Involvement of D1- and D2-like dopamine receptors in the dentate gyrus in the acquisition, expression, and extinction of the morphine-induced conditioned place preference in rats

•D1- and D2-like dopamine receptors in the DG are involved in the acquisition and expression of morphine-CPP.•The effect of sulpiride revealed prominent behavioral results compared to SCH23390 in both acquisition and expression phases.•Blockade of D1- and D2-like dopamine receptors in the DG shortened the extinction period of morphine-CPP.•D1- and D2-like dopamine receptors in DG have a critical role in the maintenance of rewarding properties of morphine. In the current study, we investigated the role of intra-dentate gyrus (DG) administration of D1 and/or D2 receptor antagonists on the expression, acquisition, and extinction of morphine-CPP. Cannulae were implanted bilaterally into the DG region in male Wistar rats and CPP was induced by the subcutaneous injection of morphine (5 mg/kg) during a 3-day conditioning phase. Three experimental designs were separately employed in the CPP paradigm during the acquisition, expression and extinction phases, and different doses (0.25, 1, or 4 μg/0.5 μl saline) of SCH23390, as a selective D1-like receptor antagonist, and sulpiride (0.25, 1, or 4 μg/0.5 μl DMSO), as a selective D2-like receptor antagonist, were bilaterally microinjected into the DG region.
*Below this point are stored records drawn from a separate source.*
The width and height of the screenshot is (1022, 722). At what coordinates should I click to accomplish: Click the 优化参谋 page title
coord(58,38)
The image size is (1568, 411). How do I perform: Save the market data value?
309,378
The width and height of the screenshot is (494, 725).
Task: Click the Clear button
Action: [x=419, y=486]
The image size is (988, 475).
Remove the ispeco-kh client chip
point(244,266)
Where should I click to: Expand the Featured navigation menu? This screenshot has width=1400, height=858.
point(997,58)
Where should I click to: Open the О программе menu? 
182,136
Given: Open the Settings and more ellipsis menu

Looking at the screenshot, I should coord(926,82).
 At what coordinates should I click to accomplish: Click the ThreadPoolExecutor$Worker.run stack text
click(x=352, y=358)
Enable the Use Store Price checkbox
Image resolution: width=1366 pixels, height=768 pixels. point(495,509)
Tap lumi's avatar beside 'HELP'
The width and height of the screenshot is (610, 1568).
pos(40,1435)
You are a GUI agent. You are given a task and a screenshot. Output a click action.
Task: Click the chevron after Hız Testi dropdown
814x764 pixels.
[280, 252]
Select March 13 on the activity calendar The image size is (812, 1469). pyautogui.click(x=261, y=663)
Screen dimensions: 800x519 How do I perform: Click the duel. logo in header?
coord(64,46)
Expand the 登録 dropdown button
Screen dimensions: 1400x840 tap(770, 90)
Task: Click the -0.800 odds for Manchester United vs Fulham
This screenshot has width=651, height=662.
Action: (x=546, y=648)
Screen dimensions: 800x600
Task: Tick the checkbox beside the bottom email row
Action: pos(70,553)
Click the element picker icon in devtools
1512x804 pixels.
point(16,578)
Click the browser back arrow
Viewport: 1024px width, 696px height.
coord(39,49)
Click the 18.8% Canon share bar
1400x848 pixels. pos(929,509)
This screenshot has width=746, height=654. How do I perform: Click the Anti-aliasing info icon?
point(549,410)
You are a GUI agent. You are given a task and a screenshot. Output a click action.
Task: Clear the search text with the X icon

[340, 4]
Conditioning scores and locomotor activities were recorded during the test. Results showed that the injection of the antagonists into the DG region dose-dependently attenuated the acquisition and expression of the morphine-induced CPP and sulpiride revealed prominent behavioral results compared to SCH23390 in both mentioned phases. Moreover, the blockade of D1- and D2-like receptors shortened the extinction phase of the morphine-induced CPP but had no effect on the locomotor activity. We found that the dopamine receptors within the DG region are involved in the acquisition and expression of morphine-CPP and have a critical role in the association between a morphine-paired context and the rewarding proprieties of morphine.